Let's start with what you're doing to the file object. You open a file, get a single line from it, and then don't close it. A better way to do it would be to process the entire file and then close it. This is generally done with a with block, which will close the file even if an error occurs:
with open('gibberish.txt') as f:
# do stuff to f
Aside from the material benefits, this will make the interface clearer, since f is no longer a throwaway object. You have three easy options for processing the entire file:
Use readline in a loop since it will only read one line at a time. You will have to strip off the newline characters manually and terminate the loop when '' appears:
while True:
line = f.readline()
if not line: break
keyword = line.rstrip()
buscaLocal(keyword)
This loop can take many forms, one of which is shown here.
Use readlines to read in all the lines in the file at once into a list of strings:
for line in f.readlines():
keyword = line.rstrip()
buscaLocal(keyword)
This is much cleaner than the previous option, since you don't need to check for loop termination manually, but it has the disadvantage of loading the entire file all at once, which the readline loop does not.
This brings us to the third option.
Python files are iterable objects.
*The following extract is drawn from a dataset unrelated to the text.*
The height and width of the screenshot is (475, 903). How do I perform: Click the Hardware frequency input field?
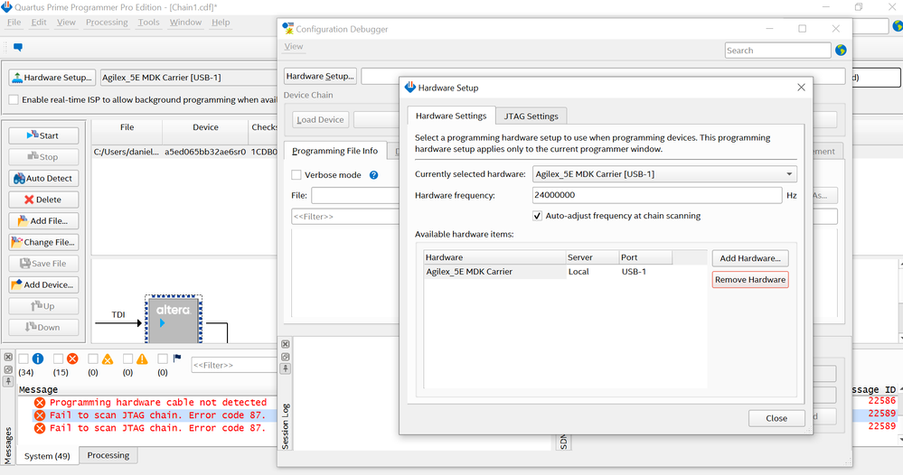point(656,195)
You can have the cleanliness of the readlines approach with the memory savings of readline:
for line in f:
buscaLocal(line.rstrip())
this approach can be simulated using readline with the more arcane form of next to create a similar iterator:
for line in next(f.readline, ''):
buscaLocal(line.rstrip())
As a side point, I would make some modifications to your functions:
def buscaLocal(keyword):
if keyword not in data:
buscaAPI(keyword)
print(keyword + data[keyword])
def buscaAPI(keyword):
# Make your function do one thing. In this case, do a lookup.
# Printing is not the task for this function.
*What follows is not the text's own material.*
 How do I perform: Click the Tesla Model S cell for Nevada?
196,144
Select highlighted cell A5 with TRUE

result = tradutor.translate(keyword, dest="pt")
# No need to do a complicated update with a whole new
# dict object when you can do a simple assignment.
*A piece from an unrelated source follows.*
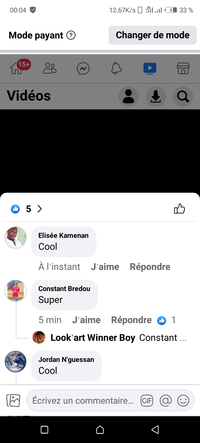Tap the Vidéos profile icon
Image resolution: width=200 pixels, height=443 pixels.
pyautogui.click(x=129, y=97)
data[keyword] = result.text
...
# Avoid rewriting the file every time you get a new word.
# Do it once at the very end.
with open('data.json', 'w') as fp:
json.dump(data, fp)
If you are using readline() function, you have to remember that this function only returns a line, so you have to use a loop to go through all of the lines in the text files. In case of using readlines(), this function does reads the full file at once, but return each of the lines in a list. List data type is unhashable and can not be used as key in a dict object, that's why if keyword in data: line emits this error, as keyword here is a list of all of the lines. a simple for loop will solve this problem.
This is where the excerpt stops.